[Stored data entries]
⟨

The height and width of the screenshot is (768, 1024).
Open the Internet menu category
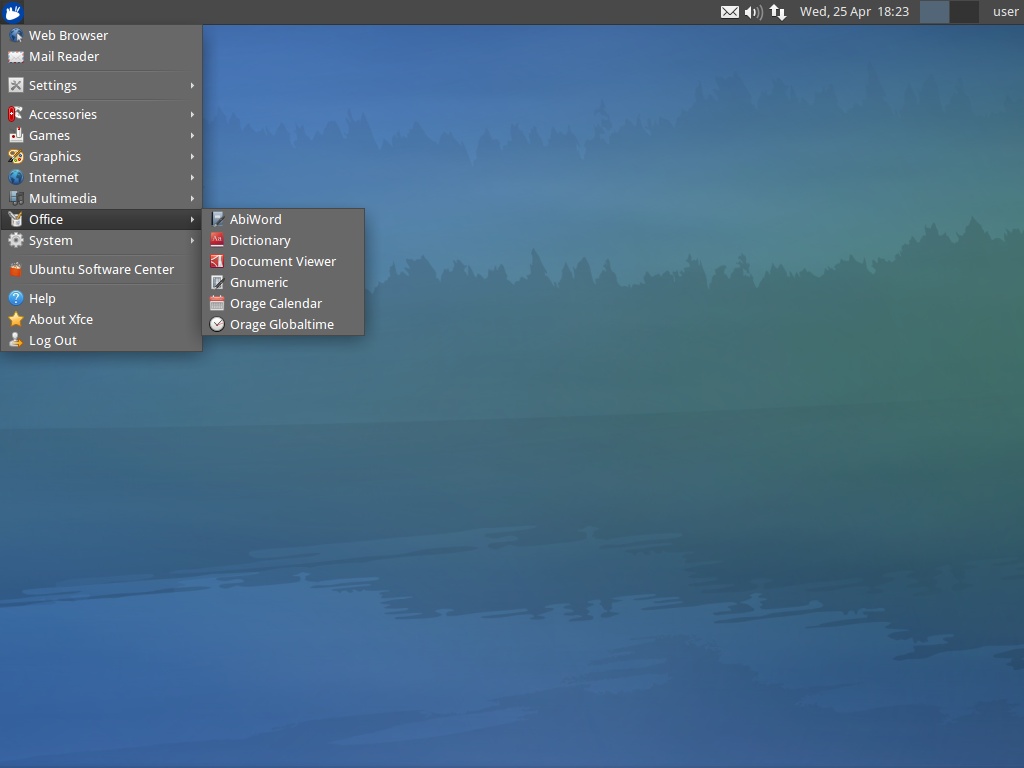[x=54, y=177]
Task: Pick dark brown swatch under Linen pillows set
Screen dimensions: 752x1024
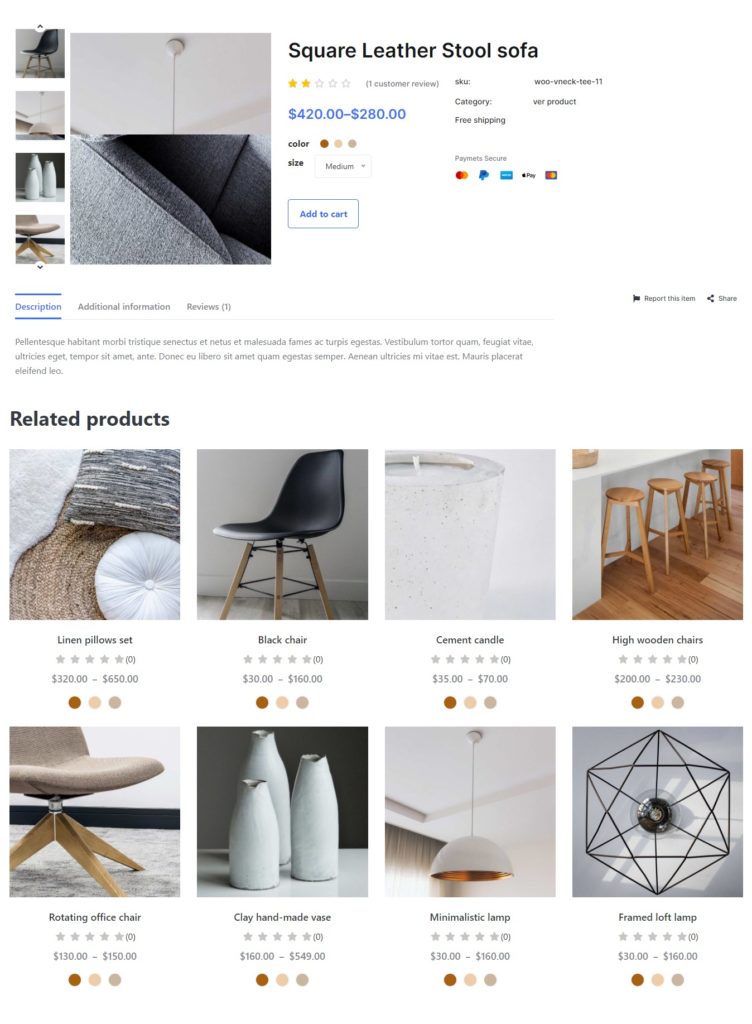Action: coord(75,703)
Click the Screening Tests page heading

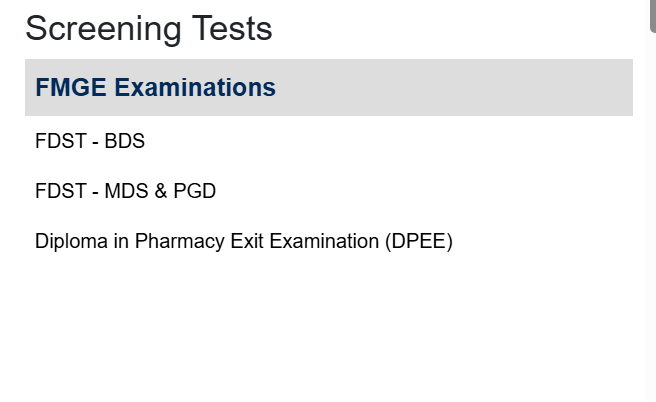148,28
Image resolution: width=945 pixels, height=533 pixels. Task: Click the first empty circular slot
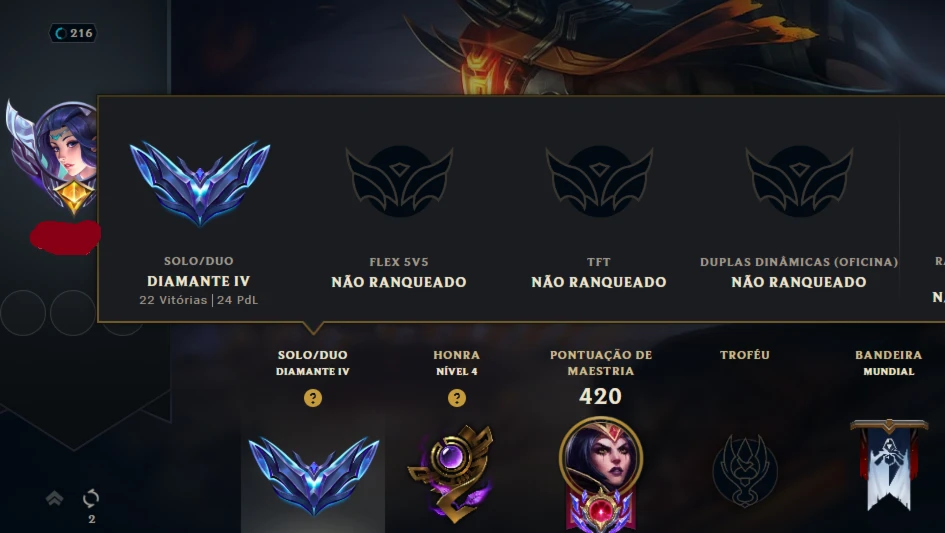pyautogui.click(x=23, y=313)

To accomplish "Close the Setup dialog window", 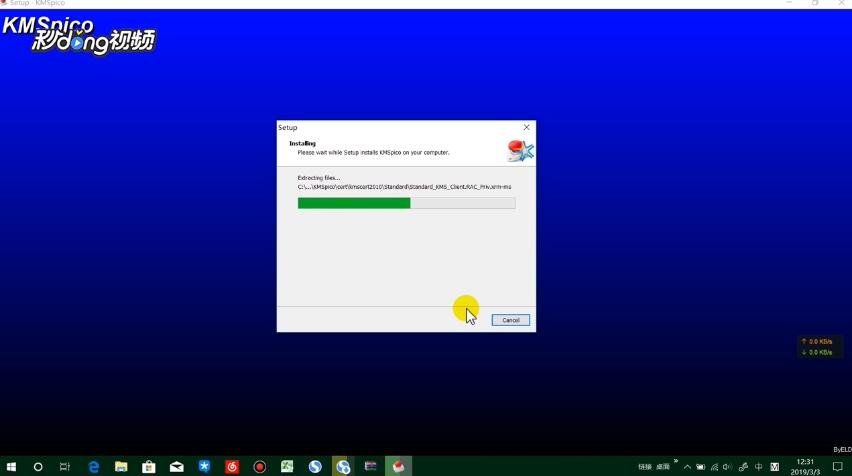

⟩

- The problem -
Repeat each line above exactly as it reads, omitting any pictures.

- Solved problem -
The height and width of the screenshot is (768, 1024).
Open the Internet menu category
[x=54, y=177]
Task: Pick dark brown swatch under Linen pillows set
Screen dimensions: 752x1024
Action: coord(75,703)
Click the Screening Tests page heading

148,28
Image resolution: width=945 pixels, height=533 pixels. Task: Click the first empty circular slot
pyautogui.click(x=23, y=313)

To accomplish "Close the Setup dialog window", 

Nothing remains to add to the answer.